Brief:
Report all lines in the records that hold the string "computer".

--------

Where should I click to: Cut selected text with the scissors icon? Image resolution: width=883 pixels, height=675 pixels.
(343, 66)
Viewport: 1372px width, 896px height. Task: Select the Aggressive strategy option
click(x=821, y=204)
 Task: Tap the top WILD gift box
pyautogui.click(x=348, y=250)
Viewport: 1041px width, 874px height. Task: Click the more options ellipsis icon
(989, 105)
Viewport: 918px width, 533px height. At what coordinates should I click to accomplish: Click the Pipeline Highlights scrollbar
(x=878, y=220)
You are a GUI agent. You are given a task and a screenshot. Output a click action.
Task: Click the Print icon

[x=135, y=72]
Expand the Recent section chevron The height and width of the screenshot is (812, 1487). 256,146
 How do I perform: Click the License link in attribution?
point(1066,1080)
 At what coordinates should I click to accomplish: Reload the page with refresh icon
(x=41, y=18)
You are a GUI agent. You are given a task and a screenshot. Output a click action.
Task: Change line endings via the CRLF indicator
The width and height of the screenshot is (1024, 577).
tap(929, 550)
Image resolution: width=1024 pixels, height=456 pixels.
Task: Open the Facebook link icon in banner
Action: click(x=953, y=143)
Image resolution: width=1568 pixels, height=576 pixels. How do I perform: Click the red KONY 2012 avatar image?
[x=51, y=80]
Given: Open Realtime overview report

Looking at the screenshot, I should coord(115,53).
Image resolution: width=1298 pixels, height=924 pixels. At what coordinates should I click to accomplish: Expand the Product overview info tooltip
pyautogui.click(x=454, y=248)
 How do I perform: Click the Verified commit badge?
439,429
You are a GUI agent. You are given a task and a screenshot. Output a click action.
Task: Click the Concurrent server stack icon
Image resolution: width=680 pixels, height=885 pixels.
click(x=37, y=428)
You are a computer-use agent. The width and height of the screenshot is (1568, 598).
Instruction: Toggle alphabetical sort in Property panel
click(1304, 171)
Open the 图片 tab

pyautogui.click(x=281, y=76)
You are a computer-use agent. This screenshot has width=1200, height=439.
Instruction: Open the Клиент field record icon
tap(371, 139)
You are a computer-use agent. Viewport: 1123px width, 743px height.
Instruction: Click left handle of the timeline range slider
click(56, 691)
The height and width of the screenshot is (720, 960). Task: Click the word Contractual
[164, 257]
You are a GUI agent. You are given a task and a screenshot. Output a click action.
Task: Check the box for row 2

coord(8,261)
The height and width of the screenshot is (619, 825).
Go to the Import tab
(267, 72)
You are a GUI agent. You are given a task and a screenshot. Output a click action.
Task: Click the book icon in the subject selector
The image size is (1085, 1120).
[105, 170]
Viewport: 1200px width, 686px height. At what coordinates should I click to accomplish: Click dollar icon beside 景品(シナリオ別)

--------

Final answer:
You are a computer-use agent. The width and height of the screenshot is (1568, 598).
You are a computer-use agent. This screenshot has width=1200, height=439.
You are a computer-use agent. Viewport: 1123px width, 743px height.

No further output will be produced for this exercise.